▶ [DATASET CONTENT]
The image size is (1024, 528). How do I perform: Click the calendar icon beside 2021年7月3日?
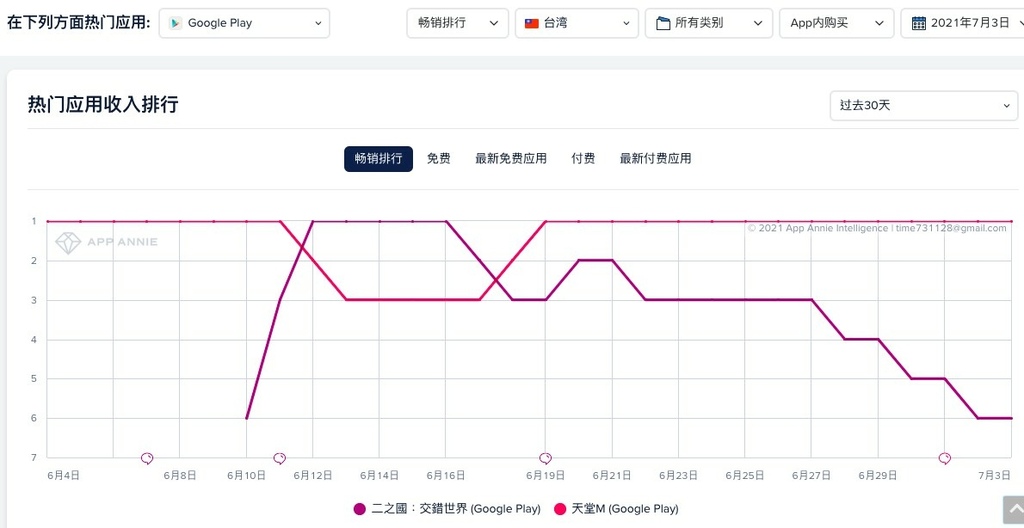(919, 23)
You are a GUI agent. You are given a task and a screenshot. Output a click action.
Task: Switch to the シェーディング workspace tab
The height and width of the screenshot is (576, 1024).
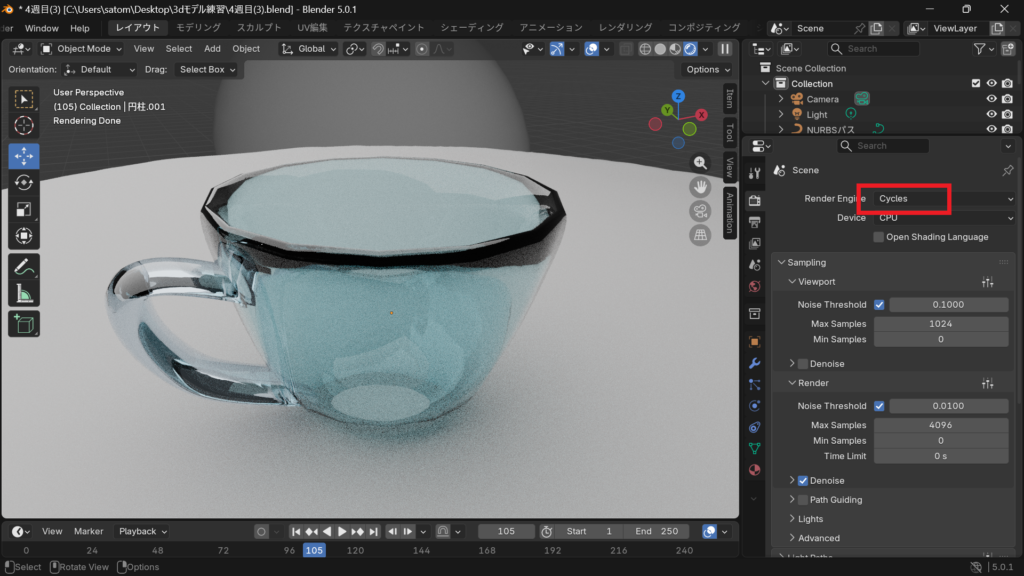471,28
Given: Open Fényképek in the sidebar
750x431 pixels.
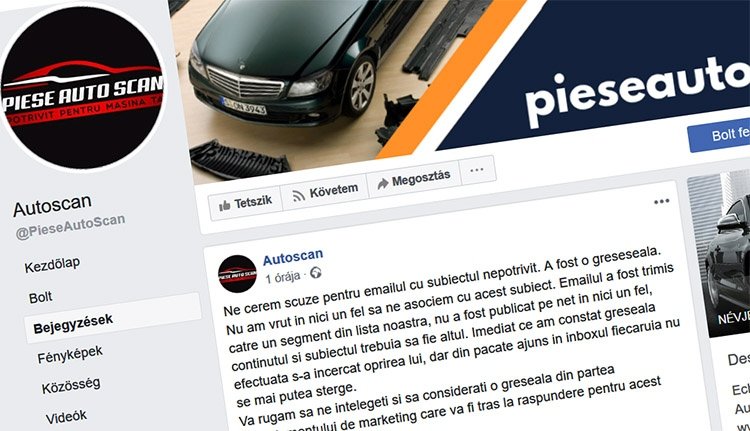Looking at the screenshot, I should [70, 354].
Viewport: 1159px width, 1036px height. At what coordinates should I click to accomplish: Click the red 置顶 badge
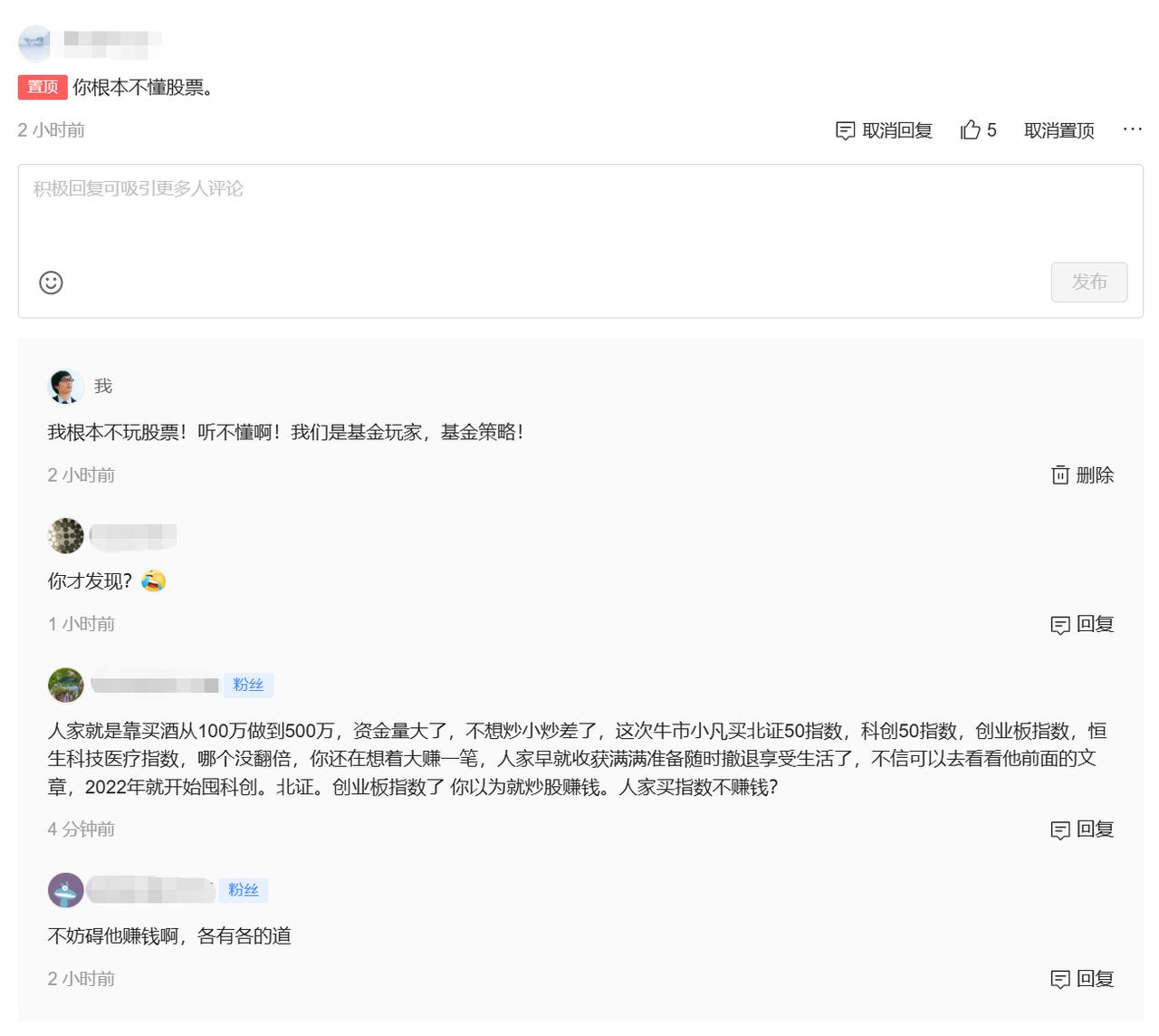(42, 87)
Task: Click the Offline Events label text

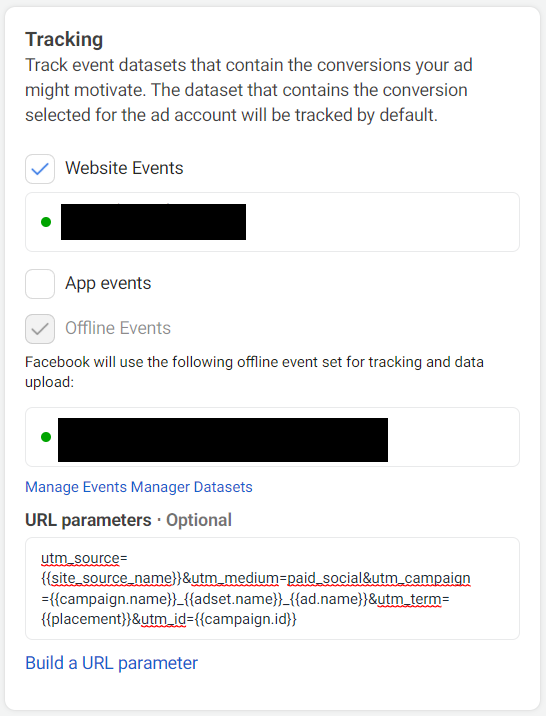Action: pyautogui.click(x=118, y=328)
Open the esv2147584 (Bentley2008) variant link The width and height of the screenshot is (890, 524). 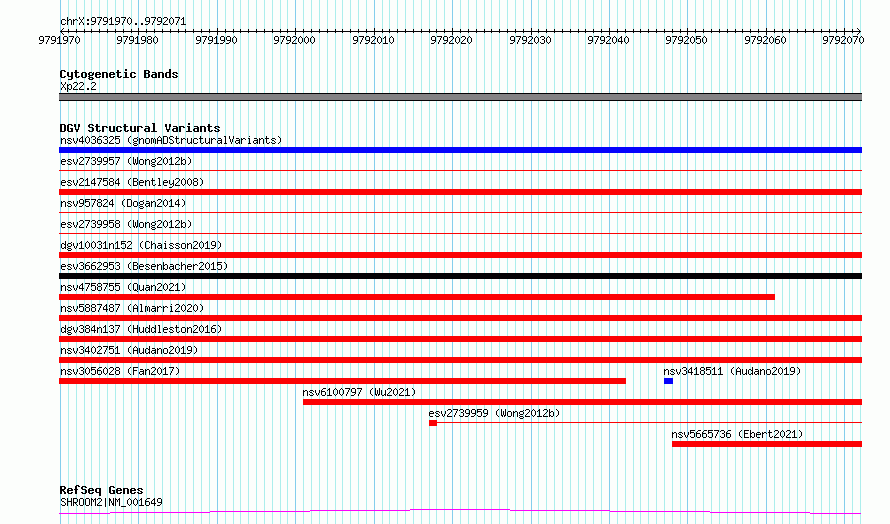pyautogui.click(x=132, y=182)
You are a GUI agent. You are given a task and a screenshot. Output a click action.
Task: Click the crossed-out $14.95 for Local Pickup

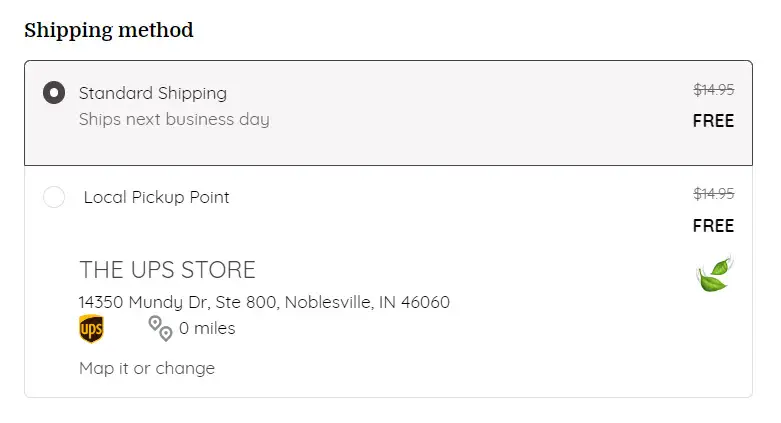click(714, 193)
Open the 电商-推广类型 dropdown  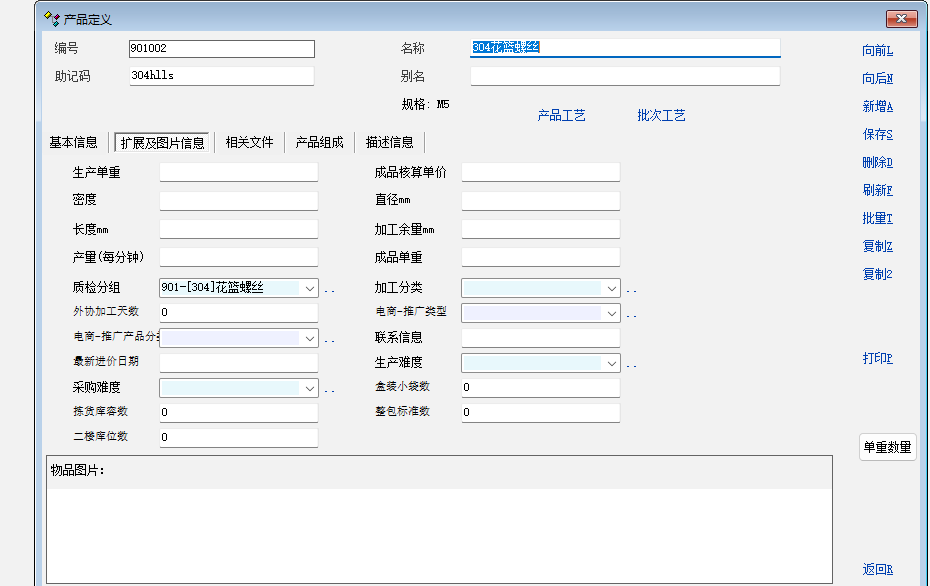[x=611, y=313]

▶ [EXERCISE GOAL] Only an exact copy is wanted: the lines from the opening of the material through the line that has "Task: Switch to the シェーディング workspace tab", minus any pictures.

▶ [ANSWER BOX]
The image size is (1024, 528). How do I perform: Click the calendar icon beside 2021年7月3日?
(919, 23)
You are a GUI agent. You are given a task and a screenshot. Output a click action.
Task: Switch to the シェーディング workspace tab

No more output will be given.